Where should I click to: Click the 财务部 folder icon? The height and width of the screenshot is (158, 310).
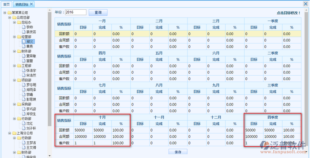coord(19,51)
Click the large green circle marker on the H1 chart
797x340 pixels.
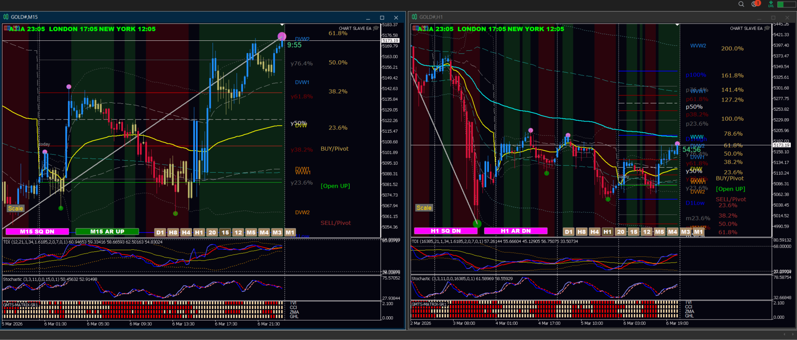(477, 223)
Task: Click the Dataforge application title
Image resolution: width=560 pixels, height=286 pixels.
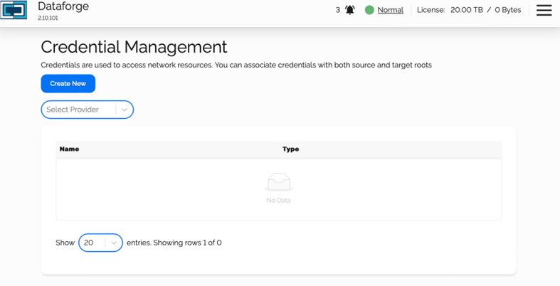Action: point(63,6)
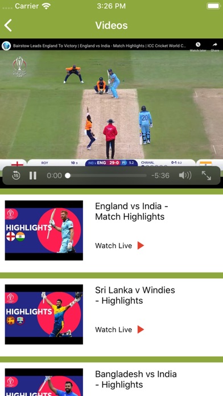Open the ICC channel logo in video header
Image resolution: width=223 pixels, height=396 pixels.
[6, 46]
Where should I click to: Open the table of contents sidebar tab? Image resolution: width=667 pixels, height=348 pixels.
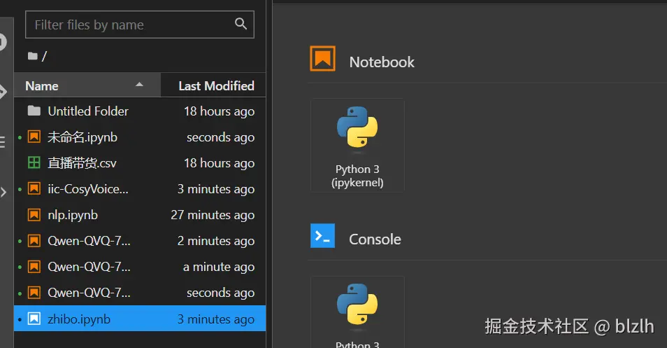[x=3, y=142]
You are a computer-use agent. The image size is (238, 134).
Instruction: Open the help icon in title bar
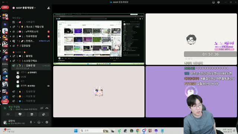point(218,2)
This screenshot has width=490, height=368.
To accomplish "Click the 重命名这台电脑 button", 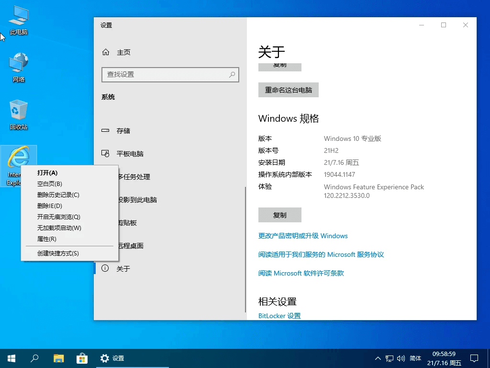I will 288,90.
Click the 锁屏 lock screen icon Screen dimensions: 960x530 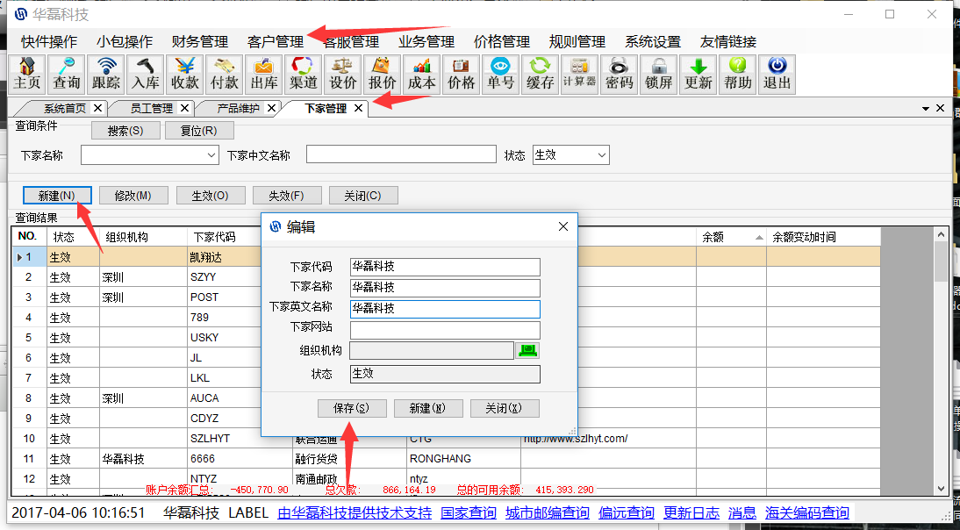pyautogui.click(x=658, y=74)
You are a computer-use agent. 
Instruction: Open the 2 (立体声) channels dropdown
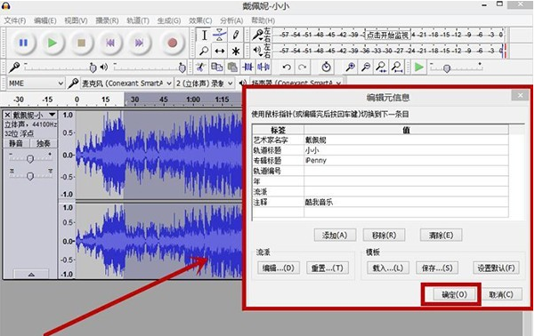click(x=205, y=84)
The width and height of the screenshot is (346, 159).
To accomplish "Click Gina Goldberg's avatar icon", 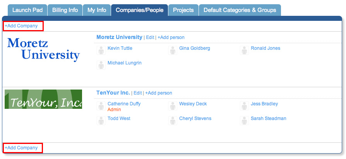I will [173, 50].
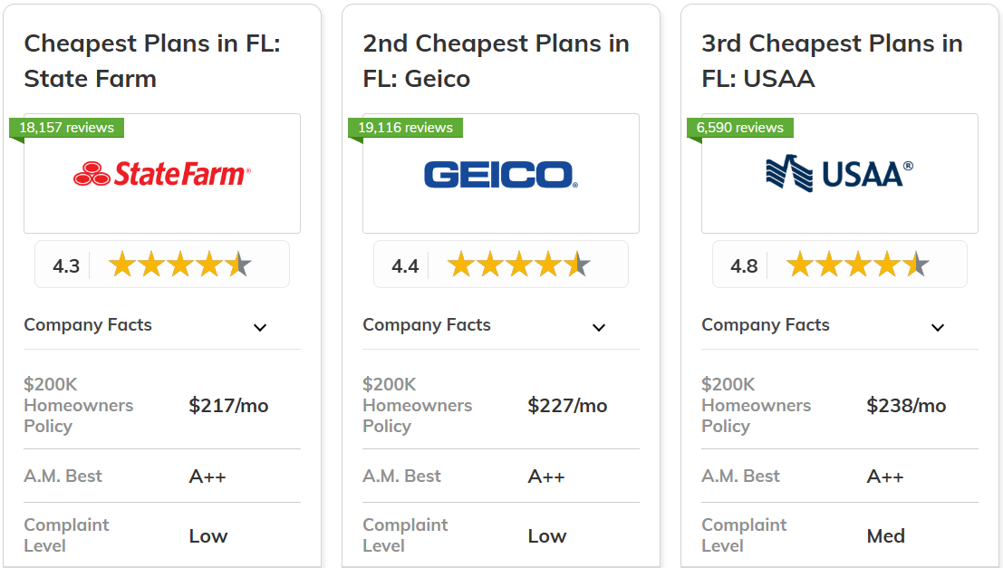Click the State Farm logo

pos(162,173)
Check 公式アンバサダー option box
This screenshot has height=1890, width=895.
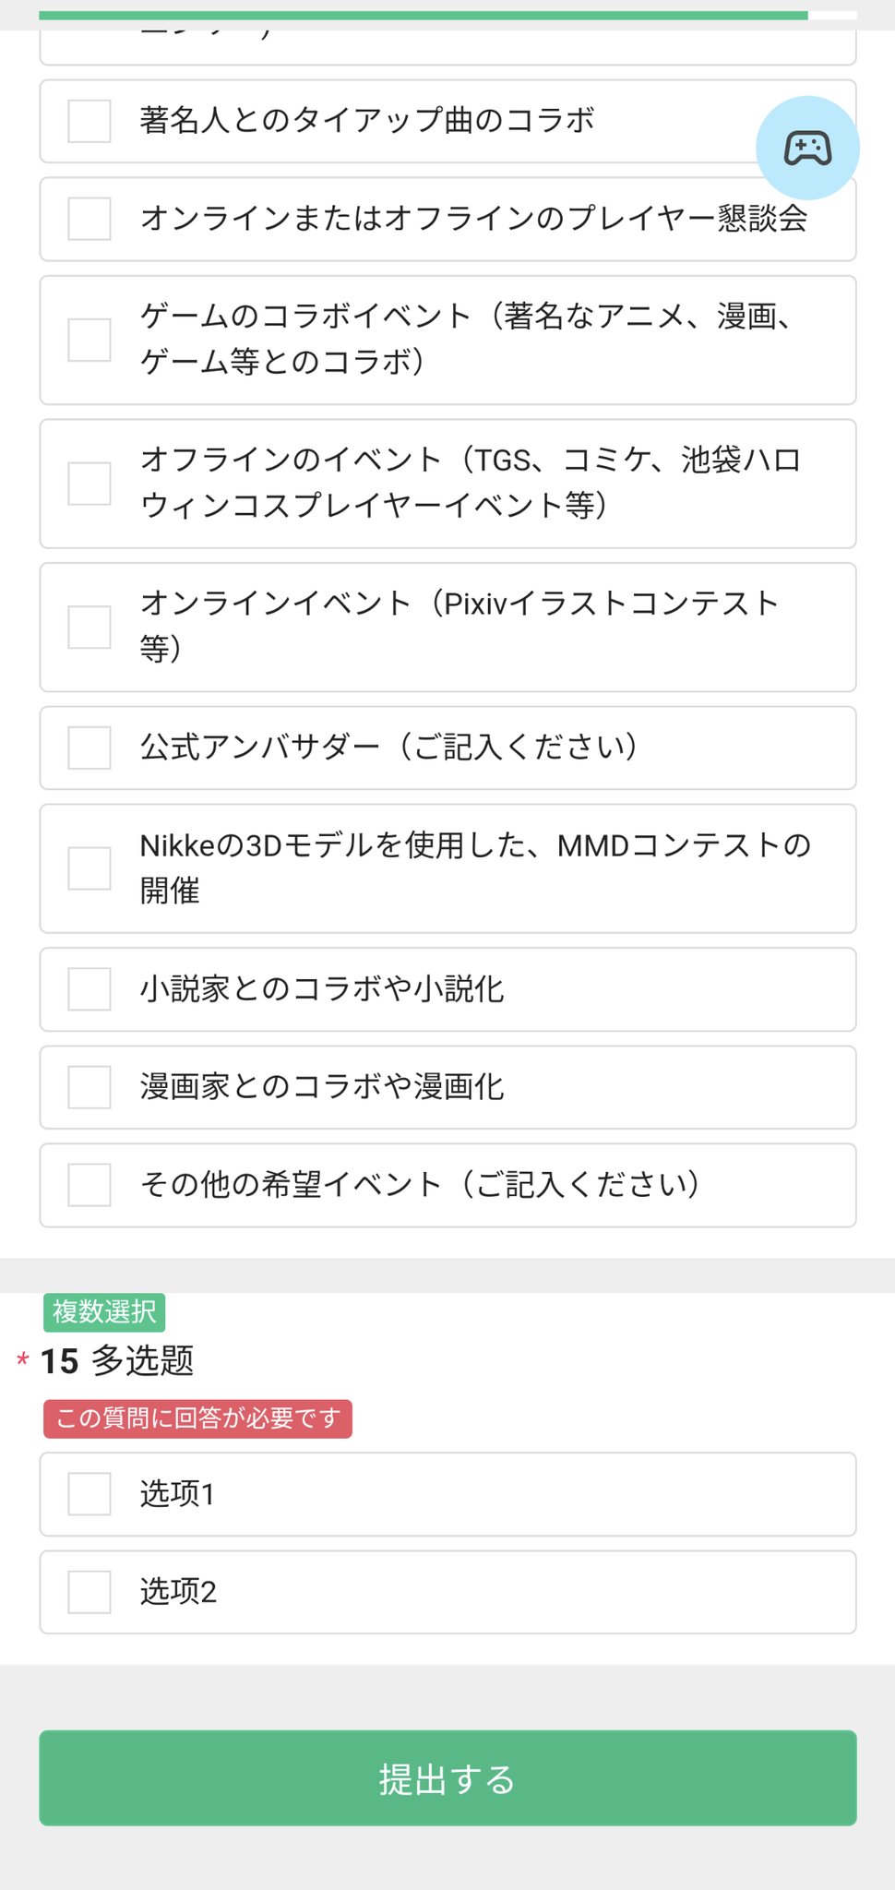(90, 748)
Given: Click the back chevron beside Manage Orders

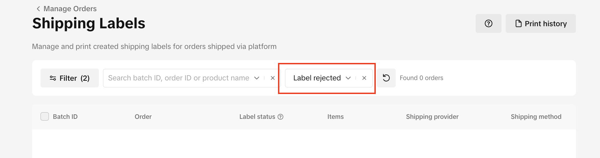Looking at the screenshot, I should coord(38,9).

::::::::::

Exercise requirements
Look over the entries above. Copy every line that contains the word "computer".

Worked solution
You are a computer-use agent. The image size is (238, 134).
You are a computer-use agent. 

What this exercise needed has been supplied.